Start of Exercise data

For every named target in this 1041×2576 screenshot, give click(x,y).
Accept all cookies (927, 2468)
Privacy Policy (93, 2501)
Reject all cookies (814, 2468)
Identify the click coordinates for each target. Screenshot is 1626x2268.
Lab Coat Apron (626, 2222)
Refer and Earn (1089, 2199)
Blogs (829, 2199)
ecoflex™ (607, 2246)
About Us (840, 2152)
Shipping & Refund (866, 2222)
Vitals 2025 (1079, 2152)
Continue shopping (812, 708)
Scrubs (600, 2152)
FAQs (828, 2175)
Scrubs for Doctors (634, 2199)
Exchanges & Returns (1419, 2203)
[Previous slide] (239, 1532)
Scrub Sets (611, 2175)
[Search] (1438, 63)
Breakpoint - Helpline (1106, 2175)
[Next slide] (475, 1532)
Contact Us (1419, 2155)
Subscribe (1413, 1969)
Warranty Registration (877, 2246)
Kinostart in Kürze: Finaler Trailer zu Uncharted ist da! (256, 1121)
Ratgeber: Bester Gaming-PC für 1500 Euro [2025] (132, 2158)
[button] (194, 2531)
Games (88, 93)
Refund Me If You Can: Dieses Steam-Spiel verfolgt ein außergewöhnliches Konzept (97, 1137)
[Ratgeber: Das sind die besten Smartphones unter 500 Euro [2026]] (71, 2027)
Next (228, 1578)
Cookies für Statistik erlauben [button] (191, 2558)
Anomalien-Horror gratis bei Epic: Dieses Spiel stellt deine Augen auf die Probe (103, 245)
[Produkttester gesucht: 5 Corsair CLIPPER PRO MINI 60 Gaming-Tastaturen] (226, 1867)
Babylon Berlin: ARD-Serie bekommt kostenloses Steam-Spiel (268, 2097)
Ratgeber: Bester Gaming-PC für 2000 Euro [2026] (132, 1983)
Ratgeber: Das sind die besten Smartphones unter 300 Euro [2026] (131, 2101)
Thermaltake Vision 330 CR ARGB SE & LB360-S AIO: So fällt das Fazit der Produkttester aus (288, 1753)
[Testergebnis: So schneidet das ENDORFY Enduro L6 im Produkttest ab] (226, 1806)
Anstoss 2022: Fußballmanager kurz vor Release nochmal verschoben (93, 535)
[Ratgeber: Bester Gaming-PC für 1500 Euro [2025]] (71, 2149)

End of Exercise data

Where the line containing "Anstoss 2022: Fußballmanager" appears in the data above, begin there and reproduce every line to the end exactly; include nothing else.

» Solution for this exercise
Anstoss 2022: Fußballmanager kurz vor Release nochmal verschoben (93, 535)
[Ratgeber: Bester Gaming-PC für 1500 Euro [2025]] (71, 2149)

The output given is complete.